TASK OBJECTIVE –
Type again, exactly, the lines below from the start through the line that includes "Task: Select the editing Tools pencil icon".

TASK DATA –
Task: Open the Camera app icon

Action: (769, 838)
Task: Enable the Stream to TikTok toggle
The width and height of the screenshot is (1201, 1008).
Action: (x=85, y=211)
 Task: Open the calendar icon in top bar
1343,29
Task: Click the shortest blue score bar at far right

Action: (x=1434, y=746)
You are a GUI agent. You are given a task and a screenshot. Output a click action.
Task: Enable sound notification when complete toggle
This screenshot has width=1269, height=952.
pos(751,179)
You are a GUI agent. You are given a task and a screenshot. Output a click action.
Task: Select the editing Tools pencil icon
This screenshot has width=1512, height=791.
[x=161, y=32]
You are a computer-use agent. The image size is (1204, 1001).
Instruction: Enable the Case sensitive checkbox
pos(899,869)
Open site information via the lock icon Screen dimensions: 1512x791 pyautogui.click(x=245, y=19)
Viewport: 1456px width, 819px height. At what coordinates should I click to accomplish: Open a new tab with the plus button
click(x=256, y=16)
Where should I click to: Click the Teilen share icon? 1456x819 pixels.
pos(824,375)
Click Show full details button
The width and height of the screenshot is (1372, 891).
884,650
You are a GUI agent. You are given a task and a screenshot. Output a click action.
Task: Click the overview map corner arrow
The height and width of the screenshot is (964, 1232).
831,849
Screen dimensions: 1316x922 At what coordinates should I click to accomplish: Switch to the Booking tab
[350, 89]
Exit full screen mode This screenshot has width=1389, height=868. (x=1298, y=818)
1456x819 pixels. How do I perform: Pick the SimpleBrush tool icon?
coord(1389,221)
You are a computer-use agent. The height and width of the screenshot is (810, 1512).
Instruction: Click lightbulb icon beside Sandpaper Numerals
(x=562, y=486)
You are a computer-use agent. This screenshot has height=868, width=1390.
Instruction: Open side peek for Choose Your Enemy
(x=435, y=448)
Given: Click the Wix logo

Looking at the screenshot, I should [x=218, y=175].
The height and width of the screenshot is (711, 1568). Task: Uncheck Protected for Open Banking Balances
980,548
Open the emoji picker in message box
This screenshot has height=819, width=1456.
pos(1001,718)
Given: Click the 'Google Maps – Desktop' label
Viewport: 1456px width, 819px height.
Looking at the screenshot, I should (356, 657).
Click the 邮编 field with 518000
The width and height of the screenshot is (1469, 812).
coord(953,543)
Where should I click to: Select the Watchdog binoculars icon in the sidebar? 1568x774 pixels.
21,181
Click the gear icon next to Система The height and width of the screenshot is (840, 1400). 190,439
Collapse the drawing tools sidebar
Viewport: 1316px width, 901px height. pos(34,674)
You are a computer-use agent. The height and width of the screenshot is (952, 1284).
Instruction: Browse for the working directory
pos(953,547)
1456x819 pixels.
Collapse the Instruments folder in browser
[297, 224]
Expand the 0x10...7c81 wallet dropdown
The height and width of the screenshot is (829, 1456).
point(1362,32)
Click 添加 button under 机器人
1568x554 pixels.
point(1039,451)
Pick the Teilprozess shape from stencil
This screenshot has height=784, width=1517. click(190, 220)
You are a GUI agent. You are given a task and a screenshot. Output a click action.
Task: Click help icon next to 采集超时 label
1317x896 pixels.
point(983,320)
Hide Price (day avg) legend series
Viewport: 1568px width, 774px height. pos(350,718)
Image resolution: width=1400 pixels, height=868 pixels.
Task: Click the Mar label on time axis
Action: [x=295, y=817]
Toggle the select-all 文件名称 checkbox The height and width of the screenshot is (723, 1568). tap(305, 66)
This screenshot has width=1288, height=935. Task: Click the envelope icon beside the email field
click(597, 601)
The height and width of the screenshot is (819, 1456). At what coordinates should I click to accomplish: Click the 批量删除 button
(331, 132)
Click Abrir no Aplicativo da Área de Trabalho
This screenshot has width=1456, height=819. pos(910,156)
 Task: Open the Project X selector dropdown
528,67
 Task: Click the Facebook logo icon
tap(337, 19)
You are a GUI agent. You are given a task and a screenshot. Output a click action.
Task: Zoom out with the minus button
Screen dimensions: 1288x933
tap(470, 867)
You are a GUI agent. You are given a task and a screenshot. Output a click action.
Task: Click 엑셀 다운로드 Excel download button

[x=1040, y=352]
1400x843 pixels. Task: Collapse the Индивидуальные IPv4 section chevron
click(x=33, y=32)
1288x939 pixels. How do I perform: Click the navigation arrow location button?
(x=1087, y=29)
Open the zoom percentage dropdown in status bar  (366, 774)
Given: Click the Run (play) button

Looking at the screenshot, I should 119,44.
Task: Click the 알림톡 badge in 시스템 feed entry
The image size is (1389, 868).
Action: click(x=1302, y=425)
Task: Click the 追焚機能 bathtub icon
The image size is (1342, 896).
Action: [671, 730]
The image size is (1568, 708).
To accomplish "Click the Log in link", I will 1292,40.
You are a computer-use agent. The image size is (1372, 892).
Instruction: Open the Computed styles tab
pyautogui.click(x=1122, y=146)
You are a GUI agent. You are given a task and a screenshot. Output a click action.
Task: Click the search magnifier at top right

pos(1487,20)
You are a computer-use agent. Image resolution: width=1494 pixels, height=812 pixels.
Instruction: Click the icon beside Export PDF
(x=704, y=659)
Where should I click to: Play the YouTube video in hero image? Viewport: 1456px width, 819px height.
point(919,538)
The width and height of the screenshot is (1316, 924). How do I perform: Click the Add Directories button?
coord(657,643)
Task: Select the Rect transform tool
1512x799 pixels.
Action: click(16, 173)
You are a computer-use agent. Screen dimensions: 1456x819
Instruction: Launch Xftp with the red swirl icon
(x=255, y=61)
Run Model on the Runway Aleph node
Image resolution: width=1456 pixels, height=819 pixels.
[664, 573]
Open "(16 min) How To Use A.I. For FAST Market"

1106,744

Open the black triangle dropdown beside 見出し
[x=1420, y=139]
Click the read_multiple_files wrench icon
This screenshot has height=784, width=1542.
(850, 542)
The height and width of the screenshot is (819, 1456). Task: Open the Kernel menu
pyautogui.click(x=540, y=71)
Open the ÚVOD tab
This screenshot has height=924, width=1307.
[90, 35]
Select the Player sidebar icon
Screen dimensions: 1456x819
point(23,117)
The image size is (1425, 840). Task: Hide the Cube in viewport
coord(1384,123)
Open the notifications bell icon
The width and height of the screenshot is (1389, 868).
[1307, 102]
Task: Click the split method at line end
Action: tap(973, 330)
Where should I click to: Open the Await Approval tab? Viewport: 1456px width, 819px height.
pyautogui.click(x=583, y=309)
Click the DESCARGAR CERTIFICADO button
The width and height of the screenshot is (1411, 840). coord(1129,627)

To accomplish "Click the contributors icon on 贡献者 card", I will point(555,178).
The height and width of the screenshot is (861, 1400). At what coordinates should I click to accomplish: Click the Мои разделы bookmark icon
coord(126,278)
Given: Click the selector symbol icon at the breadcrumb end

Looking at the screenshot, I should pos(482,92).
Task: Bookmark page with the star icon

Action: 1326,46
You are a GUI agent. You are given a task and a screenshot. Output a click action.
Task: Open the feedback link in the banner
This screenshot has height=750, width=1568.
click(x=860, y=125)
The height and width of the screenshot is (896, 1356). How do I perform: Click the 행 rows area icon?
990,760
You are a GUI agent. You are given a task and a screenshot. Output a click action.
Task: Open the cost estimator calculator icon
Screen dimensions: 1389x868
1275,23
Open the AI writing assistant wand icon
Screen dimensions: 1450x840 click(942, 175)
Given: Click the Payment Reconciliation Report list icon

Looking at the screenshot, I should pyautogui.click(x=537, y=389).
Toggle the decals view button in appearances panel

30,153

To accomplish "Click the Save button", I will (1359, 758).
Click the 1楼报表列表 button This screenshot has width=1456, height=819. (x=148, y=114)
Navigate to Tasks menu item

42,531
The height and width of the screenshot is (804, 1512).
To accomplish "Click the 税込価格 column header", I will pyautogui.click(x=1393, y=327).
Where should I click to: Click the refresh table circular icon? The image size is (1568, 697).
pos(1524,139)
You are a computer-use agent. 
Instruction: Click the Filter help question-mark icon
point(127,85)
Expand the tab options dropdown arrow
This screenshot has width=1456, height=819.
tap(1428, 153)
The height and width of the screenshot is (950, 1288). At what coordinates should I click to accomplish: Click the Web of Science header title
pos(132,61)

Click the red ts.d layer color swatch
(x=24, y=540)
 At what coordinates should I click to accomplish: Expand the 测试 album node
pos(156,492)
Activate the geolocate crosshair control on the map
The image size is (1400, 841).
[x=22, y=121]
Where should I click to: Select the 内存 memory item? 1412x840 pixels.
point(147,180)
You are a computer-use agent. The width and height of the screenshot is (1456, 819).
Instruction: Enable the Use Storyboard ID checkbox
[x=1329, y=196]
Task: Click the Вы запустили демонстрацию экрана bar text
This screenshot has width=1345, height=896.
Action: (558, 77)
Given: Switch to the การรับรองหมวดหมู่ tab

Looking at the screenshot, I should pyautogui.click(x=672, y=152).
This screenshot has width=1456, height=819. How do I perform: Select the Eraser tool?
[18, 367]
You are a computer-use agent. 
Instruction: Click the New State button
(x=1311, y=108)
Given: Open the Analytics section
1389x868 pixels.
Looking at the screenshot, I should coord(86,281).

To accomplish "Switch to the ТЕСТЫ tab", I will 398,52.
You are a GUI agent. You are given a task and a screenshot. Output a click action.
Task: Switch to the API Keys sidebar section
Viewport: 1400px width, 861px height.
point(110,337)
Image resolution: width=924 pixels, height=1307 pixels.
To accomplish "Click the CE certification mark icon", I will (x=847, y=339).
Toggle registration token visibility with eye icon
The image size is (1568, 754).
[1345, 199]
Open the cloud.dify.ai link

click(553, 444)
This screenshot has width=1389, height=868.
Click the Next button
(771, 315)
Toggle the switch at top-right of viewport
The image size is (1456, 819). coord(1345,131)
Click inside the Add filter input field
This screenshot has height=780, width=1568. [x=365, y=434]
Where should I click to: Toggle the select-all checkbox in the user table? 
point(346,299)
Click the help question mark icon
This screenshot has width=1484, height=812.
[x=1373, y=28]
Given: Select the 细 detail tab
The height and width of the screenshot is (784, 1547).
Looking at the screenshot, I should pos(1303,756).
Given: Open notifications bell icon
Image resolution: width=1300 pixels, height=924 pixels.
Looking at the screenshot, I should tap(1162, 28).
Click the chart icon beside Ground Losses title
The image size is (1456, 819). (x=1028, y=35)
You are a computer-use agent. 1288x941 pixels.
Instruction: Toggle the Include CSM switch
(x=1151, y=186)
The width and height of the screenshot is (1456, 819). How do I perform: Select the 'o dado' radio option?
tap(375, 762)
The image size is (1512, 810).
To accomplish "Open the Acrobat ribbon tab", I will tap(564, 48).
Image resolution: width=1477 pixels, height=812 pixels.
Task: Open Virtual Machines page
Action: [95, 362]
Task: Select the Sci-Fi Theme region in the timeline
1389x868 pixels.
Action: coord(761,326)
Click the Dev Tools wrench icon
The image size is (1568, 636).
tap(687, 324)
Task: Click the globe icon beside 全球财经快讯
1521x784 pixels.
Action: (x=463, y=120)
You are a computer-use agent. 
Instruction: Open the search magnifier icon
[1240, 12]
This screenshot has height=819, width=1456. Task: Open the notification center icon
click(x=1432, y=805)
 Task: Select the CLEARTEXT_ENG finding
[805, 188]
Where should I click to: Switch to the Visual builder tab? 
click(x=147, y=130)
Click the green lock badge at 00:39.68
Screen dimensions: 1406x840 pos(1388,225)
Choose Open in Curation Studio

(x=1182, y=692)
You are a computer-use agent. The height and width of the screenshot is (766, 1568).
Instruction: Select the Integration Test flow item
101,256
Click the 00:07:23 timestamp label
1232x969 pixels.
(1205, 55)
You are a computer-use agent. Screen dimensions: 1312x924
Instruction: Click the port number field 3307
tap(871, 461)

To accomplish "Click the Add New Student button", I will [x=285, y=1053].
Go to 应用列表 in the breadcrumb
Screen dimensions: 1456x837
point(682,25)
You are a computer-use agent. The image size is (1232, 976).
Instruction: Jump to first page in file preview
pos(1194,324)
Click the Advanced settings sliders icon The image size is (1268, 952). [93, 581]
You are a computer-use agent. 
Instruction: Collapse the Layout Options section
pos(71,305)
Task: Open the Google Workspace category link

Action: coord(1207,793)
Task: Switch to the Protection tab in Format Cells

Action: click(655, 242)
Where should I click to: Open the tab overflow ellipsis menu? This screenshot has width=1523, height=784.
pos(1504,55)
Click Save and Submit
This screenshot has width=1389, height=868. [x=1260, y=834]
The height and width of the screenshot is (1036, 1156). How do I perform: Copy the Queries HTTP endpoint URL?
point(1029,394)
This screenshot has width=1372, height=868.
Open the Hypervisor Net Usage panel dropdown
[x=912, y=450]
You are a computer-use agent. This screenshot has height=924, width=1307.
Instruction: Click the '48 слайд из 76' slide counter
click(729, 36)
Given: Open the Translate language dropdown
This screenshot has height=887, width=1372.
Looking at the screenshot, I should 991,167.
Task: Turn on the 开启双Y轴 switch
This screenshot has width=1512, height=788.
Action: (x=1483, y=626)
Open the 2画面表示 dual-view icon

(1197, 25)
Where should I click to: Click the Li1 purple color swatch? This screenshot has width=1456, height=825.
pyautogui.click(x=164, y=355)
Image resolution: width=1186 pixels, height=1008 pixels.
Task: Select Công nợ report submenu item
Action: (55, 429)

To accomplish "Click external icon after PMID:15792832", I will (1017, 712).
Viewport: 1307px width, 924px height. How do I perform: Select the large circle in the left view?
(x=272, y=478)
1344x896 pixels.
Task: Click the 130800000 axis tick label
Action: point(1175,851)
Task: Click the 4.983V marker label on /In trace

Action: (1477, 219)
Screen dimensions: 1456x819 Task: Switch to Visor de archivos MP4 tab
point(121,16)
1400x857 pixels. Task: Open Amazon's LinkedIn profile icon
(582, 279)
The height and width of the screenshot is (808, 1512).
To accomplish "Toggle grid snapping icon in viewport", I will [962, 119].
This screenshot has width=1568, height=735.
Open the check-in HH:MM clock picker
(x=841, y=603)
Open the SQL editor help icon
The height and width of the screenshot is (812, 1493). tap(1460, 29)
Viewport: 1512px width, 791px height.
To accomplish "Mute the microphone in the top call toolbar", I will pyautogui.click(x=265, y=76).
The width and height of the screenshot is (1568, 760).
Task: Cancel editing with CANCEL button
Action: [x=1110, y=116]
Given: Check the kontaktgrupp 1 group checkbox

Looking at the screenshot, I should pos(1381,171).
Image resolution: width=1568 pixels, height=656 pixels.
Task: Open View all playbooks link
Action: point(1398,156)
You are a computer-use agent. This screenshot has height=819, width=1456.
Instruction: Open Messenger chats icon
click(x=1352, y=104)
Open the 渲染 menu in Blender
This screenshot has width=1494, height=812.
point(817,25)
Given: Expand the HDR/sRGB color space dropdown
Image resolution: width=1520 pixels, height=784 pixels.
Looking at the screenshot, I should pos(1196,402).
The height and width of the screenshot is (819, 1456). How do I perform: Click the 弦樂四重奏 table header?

TASK ANSWER –
Task: Open the Camera app icon

Action: (769, 838)
Task: Enable the Stream to TikTok toggle
The width and height of the screenshot is (1201, 1008).
Action: (x=85, y=211)
 Task: Open the calendar icon in top bar
1343,29
Task: Click the shortest blue score bar at far right

Action: (x=1434, y=746)
You are a GUI agent. You are given a task and a screenshot. Output a click action.
Task: Enable sound notification when complete toggle
This screenshot has width=1269, height=952.
pos(751,179)
You are a GUI agent. You are given a task and a screenshot. Output a click action.
Task: Select the editing Tools pencil icon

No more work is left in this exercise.